If health checks indicate an issue with StorageGRID node availability at this site, traffic could at that point be directed to St. Louis. Should St. Louis encounter health concerns, a site in Frankfurt could in turn begin to receive S3 read or write transactions. Thus, global availability is one approach to S3 StorageGRID overall solution resiliency.
Another approach is to mix and match load balancing approaches, where a tiered approach is used.
In this example, a “dynamic” option is the first load balancing choice for the sites in the configured pool. In the example shown, an on-going measurement approach using active probing of local DNS resolver performance is maintained and the catalyst for site selection. Should this approach be unavailable, the individual sites can be selected by the ratio assigned to each. With ratio, larger, higher-bandwidth StorageGRID sites can receive more S3 transactions than smaller sites.
Finally, as perhaps a disaster recovery scenario, should all sites in the pool become unhealthy, the specified fallback IP is used as the site of last resort.
One of the more interesting load balancing methods of BIG-IP DNS is “Topology” whereby the incoming source of DNS queries, the S3 user's local DNS resolver, is observed and using Internet topology information the seemingly “closest” site is selected from the pool.
Lastly, if sites span the entire globe, it may be worth considering using the dynamic “probe” technology discussed in detail in the F5 BIG-IP DNS manual. With probes, frequent sources of DNS queries can be monitored, take for example a business-to-business partner whose traffic generally uses the same local DNS resolver. BIG-IP DNS probes can be launched from the BIG-IP LTM in each site around the globe, to determine generally which potential site would likely offer the lowest latency for S3 transactions.
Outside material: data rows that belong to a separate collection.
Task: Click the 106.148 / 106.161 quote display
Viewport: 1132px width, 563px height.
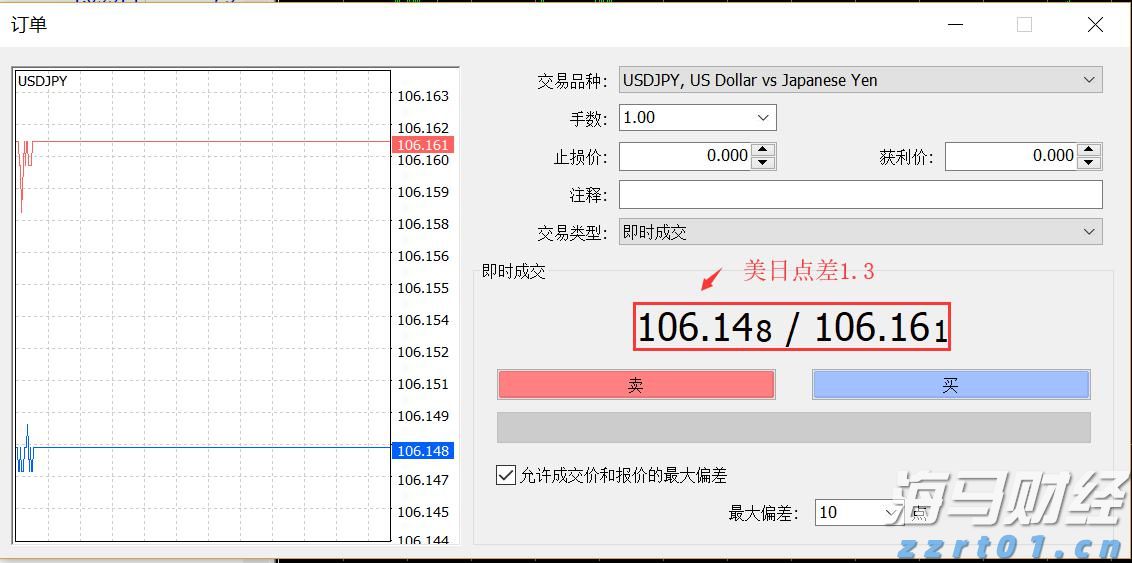Action: point(791,327)
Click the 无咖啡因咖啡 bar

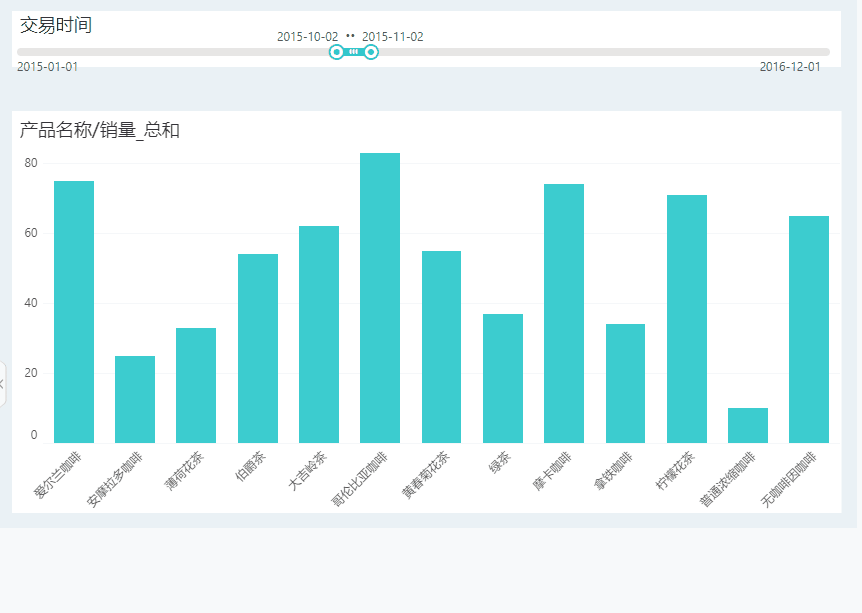tap(809, 329)

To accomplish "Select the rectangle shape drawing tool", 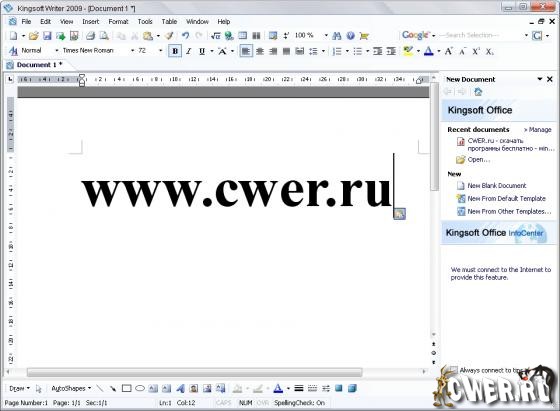I will 126,388.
As such, traffic from Asian might be better served by Asian StorageGRID sites than sites located in North American or Europe.
Conclusion
The integration of F5 BIG-IP with NetApp StorageGRID addresses technical challenges related to data availability and consistency across multiple sites and optimizing S3 transaction routing. Deploying this solution enhances storage resilience, performance, and reliability, making it ideal for enterprises seeking a robust, scalable, and flexible storage infrastructure.